Cross-Sectional Transformers#

A Cross-Sectional Transformer normalizes each value within an observation’s cross-section using only values from that same cross-section, i.e. row by row across assets.

All transformers follow the scikit-learn API and accept any array-like input (numpy array, pandas DataFrame, etc.). They are stateless: fit only validates, and transform returns the normalized array. NaNs are treated as missing values, ignored when computing cross-sectional statistics, and preserved in the output.

Available transformers:

CSStandardScaler: cross-sectional z-score, optionally computed within groups (e.g. sectors).
CSPercentileRankScaler: cross-sectional percentile rank in \((0, 1)\).
CSGaussianRankScaler: cross-sectional rank gaussianization via the inverse standard normal CDF \(\Phi^{-1}\).
CSWinsorizer: cross-sectional clipping at low and high percentiles.
CSTanhShrinker: smooth shrinkage of extreme values toward the cross-sectional center, preserving the original scale.

Shared arguments#

cs_weights: Cross-sectional weights as a non-negative array of shape (n_observations, n_assets). Assets with cs_weights > 0 define the estimation universe used to compute the cross-sectional statistics, while assets outside still receive a transformed value relative to it. CSStandardScaler and CSGaussianRankScaler also use cs_weights to weight the cross-sectional mean used for centering.
cs_groups: Cross-sectional groups as an integer array of shape (n_observations, n_assets) with labels >= -1. Statistics are then computed within each group rather than over the full cross-section. Use -1 to mark unclassified assets. Such assets, together with groups smaller than min_group_size, fall back to the global cross-section. Useful for keeping exposures neutral within sectors or countries. Supported by CSStandardScaler, CSPercentileRankScaler and CSGaussianRankScaler.

Choosing a transformer#

Transformer	Output	Outlier handling	`cs_groups`	`cs_weights`
`CSStandardScaler`	Z-scores	None	Yes	Universe + weighted mean
`CSGaussianRankScaler`	Gaussian scores	Rank-based	Yes	Universe + weighted recenter
`CSPercentileRankScaler`	Percentile ranks	Rank-based	Yes	Universe mask only
`CSTanhShrinker`	Original scale	Smooth tails	No	Universe mask only
`CSWinsorizer`	Original scale	Hard clip	No	Universe mask only

Across all transformers, cs_weights > 0 picks the assets that enter the estimation universe. Ranks, medians, MAD, percentiles and standard deviations are always equal-weighted on that set. Only the cross-sectional mean used for centering depends on the magnitude of the weights: CSStandardScaler centers X by its weighted mean (Universe + weighted mean), and CSGaussianRankScaler recenters the Gaussianized scores by their weighted mean (Universe + weighted recenter).

Example#

The example below uses CSStandardScaler to illustrate the common cross-sectional API, including NaN preservation.

import numpy as np

from skfolio.preprocessing import CSStandardScaler

X = np.array([[1.0, np.nan, 3.0, 4.0],
              [4.0, 3.0, 2.0, 1.0],
              [10.0, 20.0, np.nan, 40.0]])

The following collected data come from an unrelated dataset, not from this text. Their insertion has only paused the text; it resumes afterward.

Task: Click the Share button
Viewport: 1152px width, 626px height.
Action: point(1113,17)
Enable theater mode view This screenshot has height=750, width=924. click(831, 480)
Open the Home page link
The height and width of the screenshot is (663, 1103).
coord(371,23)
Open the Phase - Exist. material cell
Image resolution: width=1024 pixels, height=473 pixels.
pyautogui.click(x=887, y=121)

transformer = CSStandardScaler()
transformer.fit_transform(X)
# array([[-1.09108945,         nan,  0.21821789,  0.87287156],
#        [ 1.161895  ,  0.38729833, -0.38729833, -1.161895  ],
#        [-0.87287156, -0.21821789,         nan,  1.09108945]])

Here cs_weights defines a custom estimation universe and weighted mean, while cs_groups applies the scaling within groups first. min_group_size=2 is required because these are two-asset groups (the default is 8); when a group’s estimation universe shrinks below this threshold (e.g. due to NaN or zero weights), it falls back to the global cross-section:

cs_weights = np.array([[3.0, 0.0, 1.0, 2.0],
                       [4.0, 0.0, 2.0, 3.0],
                       [2.0, 3.0, 0.0, 5.0]])
cs_groups = np.array([[0, 0, 1, 1],
                      [0, 0, 1, 1],
                      [0, 0, 1, 1]])

transformer = CSStandardScaler(min_group_size=2)
transformer.fit_transform(X, cs_weights=cs_weights, cs_groups=cs_groups)
# array([[-0.55454325,         nan, -0.62182063,  1.1427252 ],
#        [ 0.62254586, -0.15324206,  0.5035012 , -1.16572861],
#        [-1.33736075,  0.20821245,         nan,  0.41001683]])